**Task data**:
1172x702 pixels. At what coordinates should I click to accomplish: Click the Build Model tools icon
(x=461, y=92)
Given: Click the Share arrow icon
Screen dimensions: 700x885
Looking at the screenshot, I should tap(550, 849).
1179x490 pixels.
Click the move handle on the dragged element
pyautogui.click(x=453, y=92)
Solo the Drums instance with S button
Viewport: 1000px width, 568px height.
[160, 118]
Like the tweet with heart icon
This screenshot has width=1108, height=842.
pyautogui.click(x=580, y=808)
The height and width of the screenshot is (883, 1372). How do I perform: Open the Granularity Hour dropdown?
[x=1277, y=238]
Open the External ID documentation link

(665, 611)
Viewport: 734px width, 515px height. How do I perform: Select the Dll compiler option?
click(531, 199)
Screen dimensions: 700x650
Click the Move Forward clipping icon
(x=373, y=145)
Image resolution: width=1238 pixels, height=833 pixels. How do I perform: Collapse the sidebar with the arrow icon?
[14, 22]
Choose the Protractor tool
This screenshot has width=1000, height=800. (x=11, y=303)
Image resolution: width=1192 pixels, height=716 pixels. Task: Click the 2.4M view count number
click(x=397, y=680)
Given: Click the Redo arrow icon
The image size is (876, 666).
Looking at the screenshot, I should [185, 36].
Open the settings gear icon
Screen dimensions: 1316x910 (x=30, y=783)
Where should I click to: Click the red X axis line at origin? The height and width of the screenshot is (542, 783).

**Task goal**:
Using the listing above, show each line holding the string "Given".

**Solved problem**:
Given: Click the Share arrow icon
Given: Click the Redo arrow icon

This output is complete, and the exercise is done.